(RECORDS SUPPLIED):
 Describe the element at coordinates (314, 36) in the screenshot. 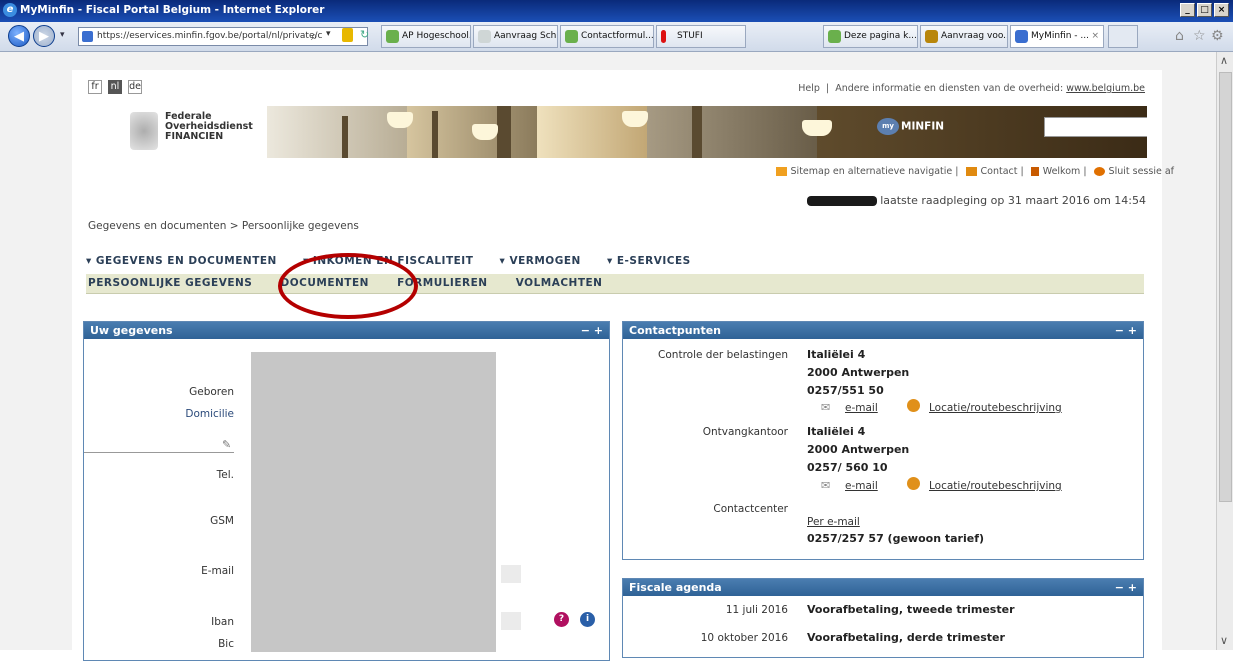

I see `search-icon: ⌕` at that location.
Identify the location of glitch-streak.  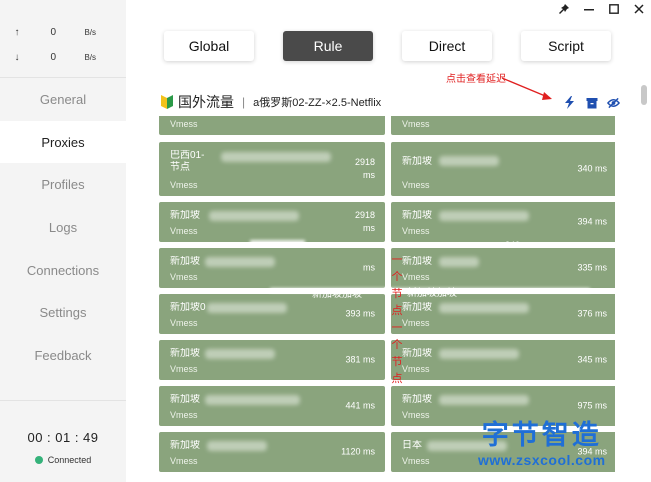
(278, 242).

---

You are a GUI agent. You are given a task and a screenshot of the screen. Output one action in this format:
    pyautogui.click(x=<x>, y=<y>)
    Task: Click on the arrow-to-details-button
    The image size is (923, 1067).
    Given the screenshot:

(TASK REQUIREMENTS):
Retype the lines from the one containing "Describe the element" through the one containing "(278, 242).", inclusive, leaving the pictures out of your answer.

(EXERCISE OUTPUT):
 Describe the element at coordinates (314, 36) in the screenshot. 

I see `search-icon: ⌕` at that location.
Identify the location of glitch-streak.  
(278, 242).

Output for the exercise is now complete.